Wheels have been turning
WAIKAPU – The Maui Tropical Plantation has embodied Hawaii’s past and present for the past three decades as an agricultural and tourism destination.
When it opened in 1984, the plantation signified a shift from the shrinking sugar cane industry into the burgeoning tourism market, complete with a restaurant and tropical plant market. The popular attraction was a first of its kind – an ode to a bygone era.
Mike Atherton, owner of the plantation, is paying respects to that era again 30 years later.
Major renovations are being completed on the plantation’s restaurant, including new floors, a remodeled stage and construction of a brand new bar area. The bar includes a locomotive engine from Maui’s old plantation days and a passenger train car dating back to the Hawaiian monarchy.
The landscape outside of the restaurant and next to the new bar has undergone a complete overhaul with the addition of a pond and fountain that showcases remnants of the old Wailuku Sugar Mill that once sat off Mill Street with St. Anthony Catholic Church on the other side of the road.
“I bought this property from C Brewer & Co. in 2006, hoping some day I would resurrect the mill as a sculpture,” Atherton said while staring at the restaurant last month. “When we’re all done, this will be The Mill House.”
Atherton pointed to old equipment, such as giant sugar cane grabbers, flywheels, rollers, gears and a locomotive smokestack that have been built into parts of the approximately 1,000-square-foot bar. He added that about two dozen royal palm trees have been planted inside and outside of the open-air bar.
The plantation had not previously undergone a major renovation in its three decades of business.
“It’s cost a few bucks,” Atherton said. “We’re about two-thirds of the way done. The hard part is behind us so we’ll have to spend the next year to get it done, maybe sooner.”
While Atherton is revitalizing the old mill through the plantation, he credited former Wailuku Agribusiness Co. Inc. (predecessor of Wailuku Sugar Co.) President Avery Chumbley for acquiring the equipment and coming up with the idea.
Chumbley, a former Maui Tropical Plantation general manager, helped build the attraction after the Wailuku mill shut down in 1978. Chumbley said the mill’s parent company, C Brewer & Co., looked to diversify into tourism, as well as other foods such as macadamia nuts and pineapple.
About two decades later, the sugar company liquidated its assets and sold some of the Wailuku Sugar Mill equipment to a company in Indonesia and scrapped other parts for metal.
Chumbley, now president of Wailuku Water Co., a spinoff of C Brewer, gathered as much equipment as he could, even contracting a crane and bulldozer to transport them to Maui Tropical Plantation. He said that the equipment has sat in the “boneyard” at the plantation until Atherton began the renovations.
“I was very excited when I found out they’re using some of those old sugar mill pieces,” he said. “It was an important part of our history.
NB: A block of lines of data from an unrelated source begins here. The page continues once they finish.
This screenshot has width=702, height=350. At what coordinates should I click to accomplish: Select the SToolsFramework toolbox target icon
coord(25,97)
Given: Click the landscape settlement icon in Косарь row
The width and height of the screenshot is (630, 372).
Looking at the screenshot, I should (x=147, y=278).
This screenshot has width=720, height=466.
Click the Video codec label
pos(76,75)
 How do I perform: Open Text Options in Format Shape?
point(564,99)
I miss the sugar plantation days.”
Among the additions to the outside area is a statue of John “Doc” Buyers, a chairman and chief executive officer of C Brewer & Co for more than 25 years. The statue was acquired from a wedding chapel in Hilo, where he moved the company’s headquarters in 1998. Buyers died in 2006 at age 77, according to published reports.
Buyers was known for diversifying the “Big Five” company out of sugar and into tourism, which included the creation of Maui Tropical Plantation. His statue is placed next to the main pond, “getting ready to walk on water,” Atherton said.
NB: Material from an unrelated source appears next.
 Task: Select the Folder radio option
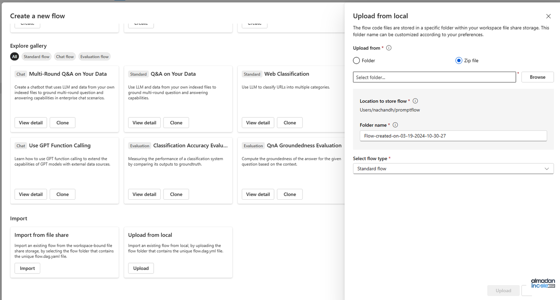tap(356, 60)

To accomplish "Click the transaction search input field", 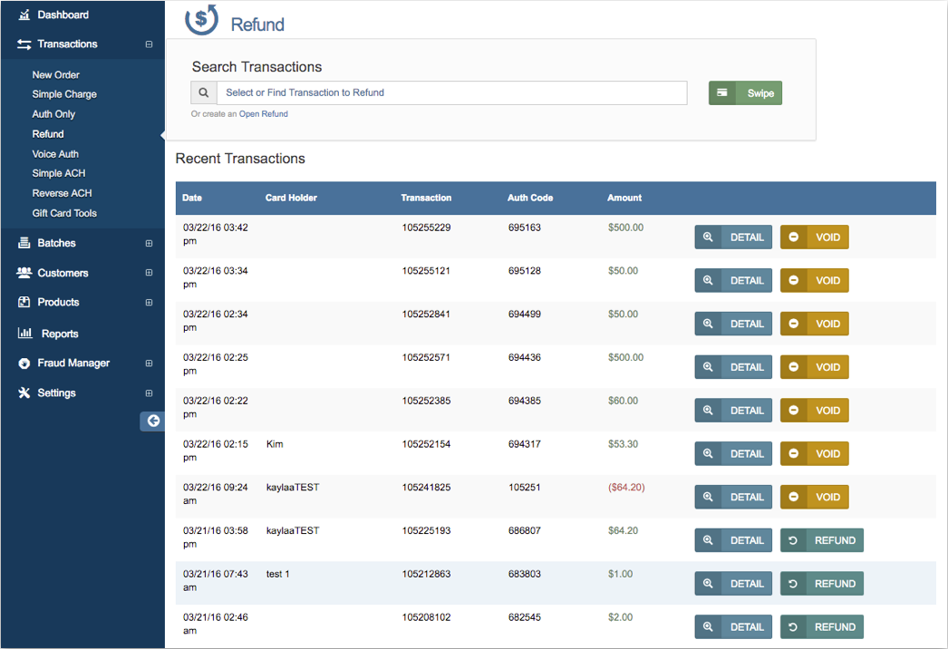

“It was his vision,” Atherton said. “Sugar was waning and sugar mills were selling left and right. Doc diversified and built this place as an ag-tourism attraction.
“Over 5 million visitors have rode the tram and learned to a husk a coconut, so I want to carry that tradition on and educate tourists on agriculture history on Maui.”
A crowd of tourists and residents posed for photos and fed dozens of ducks on the newly built bridges and walkways.
Stina Kiili and her 3-year-old son, August, were with a group of Maui mothers and children at the plantation last month, and immediately took notice of the changes.
“I think two years ago was the last time we’ve been here so we haven’t seen any of this,” Kiili said of the construction. “It’s really nice. We live in Wailuku so we’re definitely going to be here more often.”
Chumbley said he has seen the ongoing transformation and that he’s eager to see it completed.
“It’ll bring back memories,” he said.